Your Marriage and Future
Getting married brings many financial opportunities to couples
who can combine their resources. As you plan your wedding day,
plan for your future too and take these steps to keep your
credit in tip-top shape.
Notify creditors and credit bureaus if you change your name.
When you change your name at marriage–or any other time–it’s
important that you make sure your creditors and the credit
bureaus are notified of the change. Otherwise, you might lose
your credit history.
Keep credit in your own name in addition to joint accounts.
Women especially must take care to keep some credit in their own
name. (e.g. "Jane Smith" rather than "Mrs. James
Smith"). Every year women who have never paid a bill late
are denied credit because they have no credit history in their
own name.
If either you or your spouse-to-be has had trouble getting
credit alone, try setting up a joint account to capitalize on
your shared income and/or one person’s stronger history. As your
joint account history grows, you should each acquire and
maintain an account of your own as well, to establish your
credit on an individual basis. As you establish individual
accounts, you might close some extra joint accounts, keeping
only those you actually use.
If you anticipate making a large purchase with one of your
credit cards, you might want to request a credit line increase
now, so you know the credit is available when you’re ready to
buy.
Building Good Credit Together
When you apply for credit, the lender will undoubtedly check
your credit report. The information in your credit history helps
lenders decide how much credit and what interest rate you are
eligible for. The better your credit history, the more likely
you are to qualify for the best credit deals, including rates on
a mortgage. But what will creditors be looking for?
Pay Your Bills on Time
Creditors always look for indications that the prospective
borrower is a good credit risk: a person who will pay back his
or her debts in a timely fashion. Obviously, a history of
on-time payments demonstrates that you are just such a person.
But that doesn’t mean your credit history must be perfect for
you to qualify–few people’s are, after all. "Good"
credit can include a few minor dings in your report, such as up
to two credit card payments 30 days late or one installment
payment, such as an auto or student loan payment, 30 days late.
No payments of any kind should be more than 60 days late and
there should be no outstanding public record debts such as
judgments or liens.
Keep Your Debt Load Reasonable
One factor any creditor must assess before offering credit is
the total debt of the person applying. If a large portion of
your income each month is already committed to paying off other
debt, the lender will wonder if you may have trouble paying back
an additional loan. As a rule of thumb, financial experts say
that non-mortgage debt payments should not exceed 10-15% of your
take home pay each month. If your debts are currently too high,
consider ways to pay some down before you apply for new credit.
Avoid Unnecessary Inquiries
Whenever you authorize a creditor, employer, or other
business to check your credit report, an "inquiry" is
added to the report itself–a note that someone has checked your
credit. An inquiry usually stays on your credit report for two
years. A lender considering you for a loan will look at the
number of inquiries recorded there and when they took place. A
large number of inquiries occurring in a short period of time
may be interpreted as a sign that you are either applying for
lots of credit because of financial difficulty or overextending
yourself by taking on more debt than you can actually repay.
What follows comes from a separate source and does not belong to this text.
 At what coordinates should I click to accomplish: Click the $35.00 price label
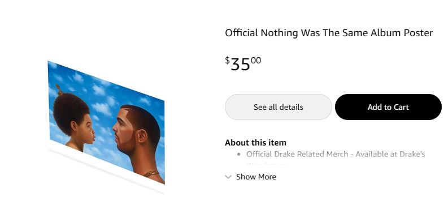point(243,63)
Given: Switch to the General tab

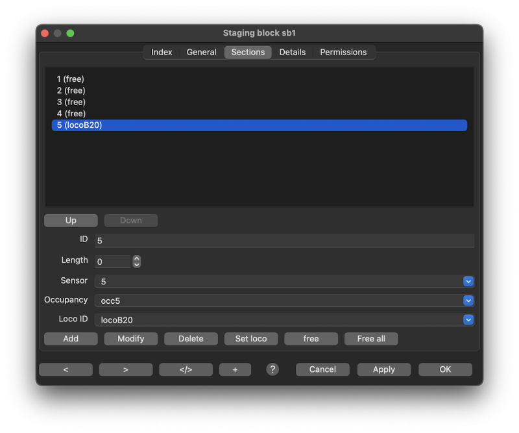Looking at the screenshot, I should 201,53.
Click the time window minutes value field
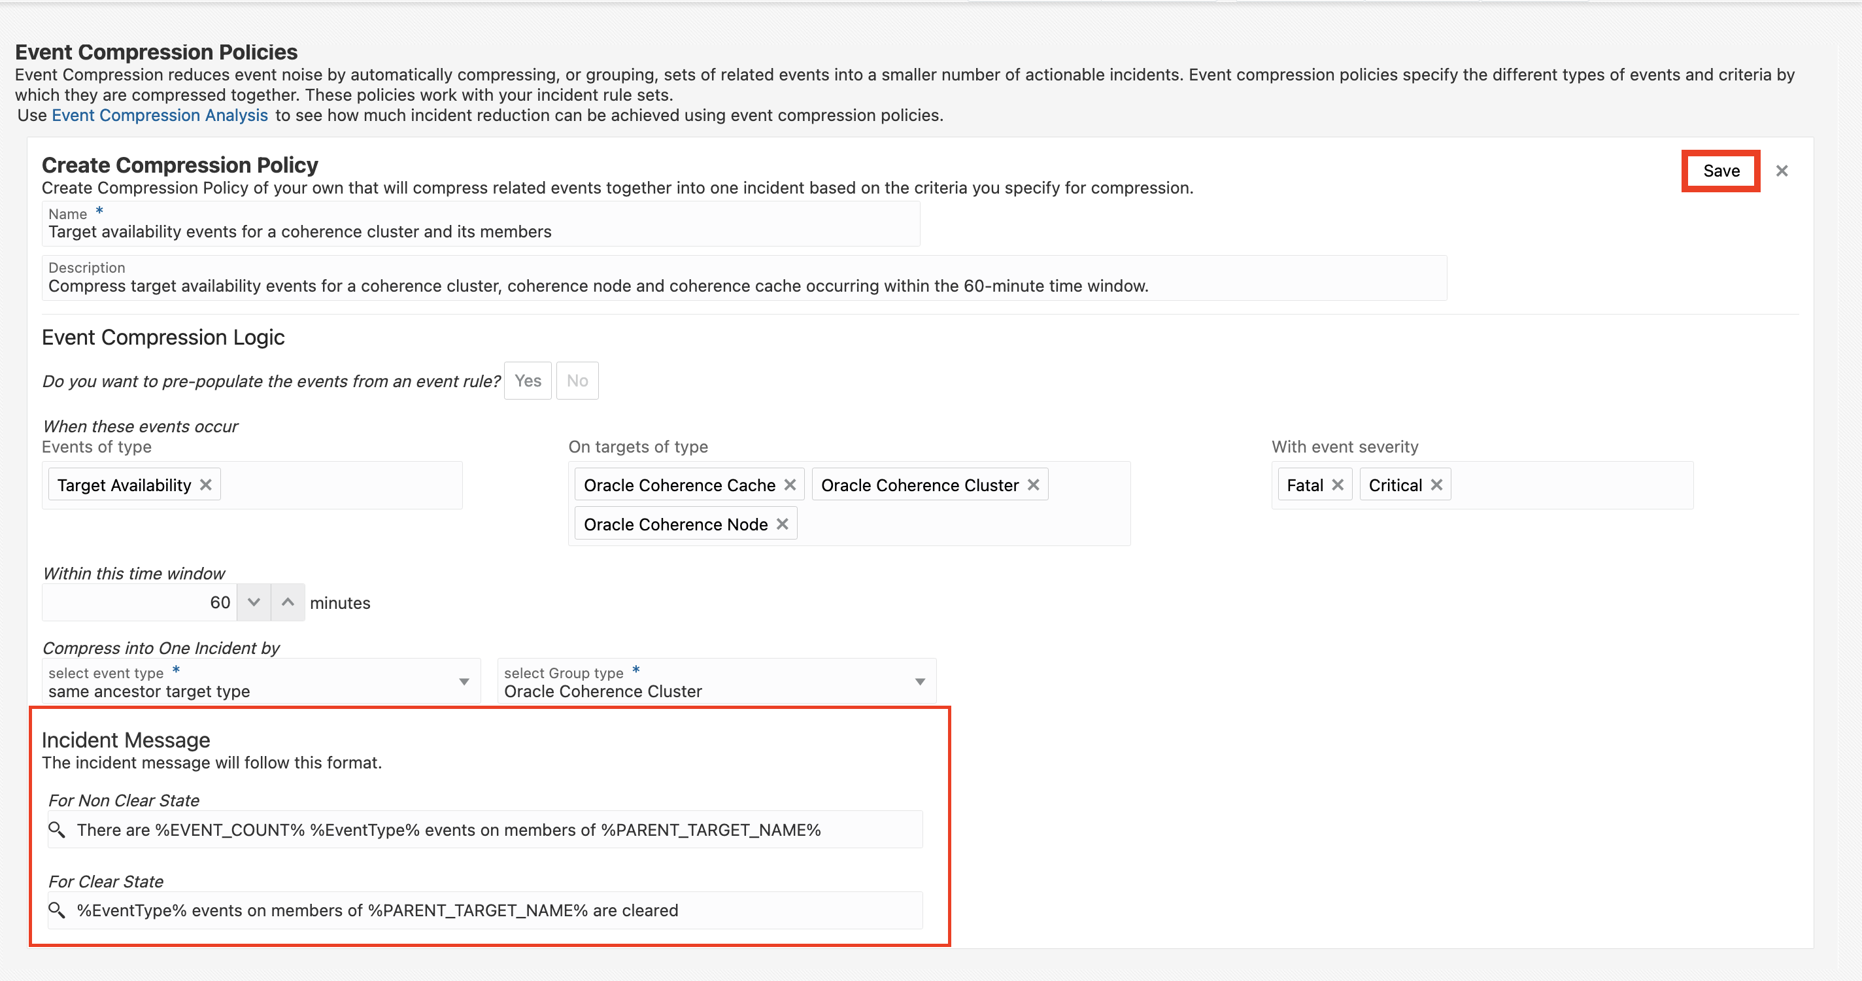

(Checking your own credit report, however, does not impact your
credit rating.) Therefore, it’s always a good idea to minimize
inquiries into your credit report. If you’re shopping around for
mortgages, for example, don’t let every lender you consider run
a credit check. You might have to settle for slightly more
approximate estimates on what the lenders can offer you, since
they can’t verify your credit history. But that’s still better
than doing all that shopping around only to find that the lender
of your choice now perceives you as a less solid credit risk and
wants to charge a higher rate.
Eliminate Excess Unused Credit
Just as a high number of inquiries suggests you may be
overextending yourself, a lot of available credit means you have
the capability to overextend yourself in the future, even if you
have not done so in the past. Although people may perceive
having several credit cards with high limits a sign that they
have good credit, too much of this good thing can make them seem
like a poorer credit risk. The lender needs to be reasonably
sure that you will continue to be able to repay your debt in the
future. But if you have thousands of dollars of unused credit
available, you might spend it all the month after your loan goes
through and suddenly have more debt than you can pay off. To
prevent this concern from arising, you should close unused
credit accounts before applying for a large loan, and/or
consider having your credit limits reduced. If you do either of
these things, make sure to ask the creditors to record that the
account was closed or changed at the consumer’s request–you
don’t want anyone to get the impression the bank closed the
account because of problems with your payment habits.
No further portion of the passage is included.